» WORK TO BE COMPLETED: All that is needed is every record, duplicated exactly.

Saved data entries:
+--

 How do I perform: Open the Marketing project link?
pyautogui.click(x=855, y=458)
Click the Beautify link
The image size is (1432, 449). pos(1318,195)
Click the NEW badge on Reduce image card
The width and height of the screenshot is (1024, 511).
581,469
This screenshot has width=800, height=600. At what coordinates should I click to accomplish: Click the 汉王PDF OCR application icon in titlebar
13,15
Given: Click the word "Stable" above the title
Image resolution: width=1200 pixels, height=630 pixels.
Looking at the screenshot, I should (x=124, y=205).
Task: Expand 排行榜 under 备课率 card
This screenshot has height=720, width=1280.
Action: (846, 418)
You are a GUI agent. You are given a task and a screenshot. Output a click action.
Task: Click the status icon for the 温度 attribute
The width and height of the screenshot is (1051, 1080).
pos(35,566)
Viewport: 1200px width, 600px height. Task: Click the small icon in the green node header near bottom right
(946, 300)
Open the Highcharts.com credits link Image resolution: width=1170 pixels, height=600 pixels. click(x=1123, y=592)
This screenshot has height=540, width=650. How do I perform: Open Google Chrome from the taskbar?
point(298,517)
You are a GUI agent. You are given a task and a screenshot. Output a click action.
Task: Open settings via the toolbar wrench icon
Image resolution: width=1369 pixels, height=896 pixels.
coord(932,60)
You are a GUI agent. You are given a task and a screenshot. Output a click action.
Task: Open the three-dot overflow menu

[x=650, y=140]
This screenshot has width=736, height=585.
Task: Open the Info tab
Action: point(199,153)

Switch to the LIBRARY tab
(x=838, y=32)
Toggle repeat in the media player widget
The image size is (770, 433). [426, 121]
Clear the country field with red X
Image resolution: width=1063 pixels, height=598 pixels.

+--

» TASK SOLUTION:
 How do I perform: Open the Marketing project link?
pyautogui.click(x=855, y=458)
Click the Beautify link
The image size is (1432, 449). pos(1318,195)
Click the NEW badge on Reduce image card
The width and height of the screenshot is (1024, 511).
581,469
This screenshot has width=800, height=600. At what coordinates should I click to accomplish: Click the 汉王PDF OCR application icon in titlebar
13,15
Given: Click the word "Stable" above the title
Image resolution: width=1200 pixels, height=630 pixels.
Looking at the screenshot, I should (x=124, y=205).
Task: Expand 排行榜 under 备课率 card
This screenshot has height=720, width=1280.
Action: (846, 418)
You are a GUI agent. You are given a task and a screenshot. Output a click action.
Task: Click the status icon for the 温度 attribute
The width and height of the screenshot is (1051, 1080).
pos(35,566)
Viewport: 1200px width, 600px height. Task: Click the small icon in the green node header near bottom right
(946, 300)
Open the Highcharts.com credits link Image resolution: width=1170 pixels, height=600 pixels. click(x=1123, y=592)
This screenshot has height=540, width=650. How do I perform: Open Google Chrome from the taskbar?
point(298,517)
You are a GUI agent. You are given a task and a screenshot. Output a click action.
Task: Open settings via the toolbar wrench icon
Image resolution: width=1369 pixels, height=896 pixels.
coord(932,60)
You are a GUI agent. You are given a task and a screenshot. Output a click action.
Task: Open the three-dot overflow menu

[x=650, y=140]
This screenshot has width=736, height=585.
Task: Open the Info tab
Action: point(199,153)

Switch to the LIBRARY tab
(x=838, y=32)
Toggle repeat in the media player widget
The image size is (770, 433). [426, 121]
Clear the country field with red X
Image resolution: width=1063 pixels, height=598 pixels.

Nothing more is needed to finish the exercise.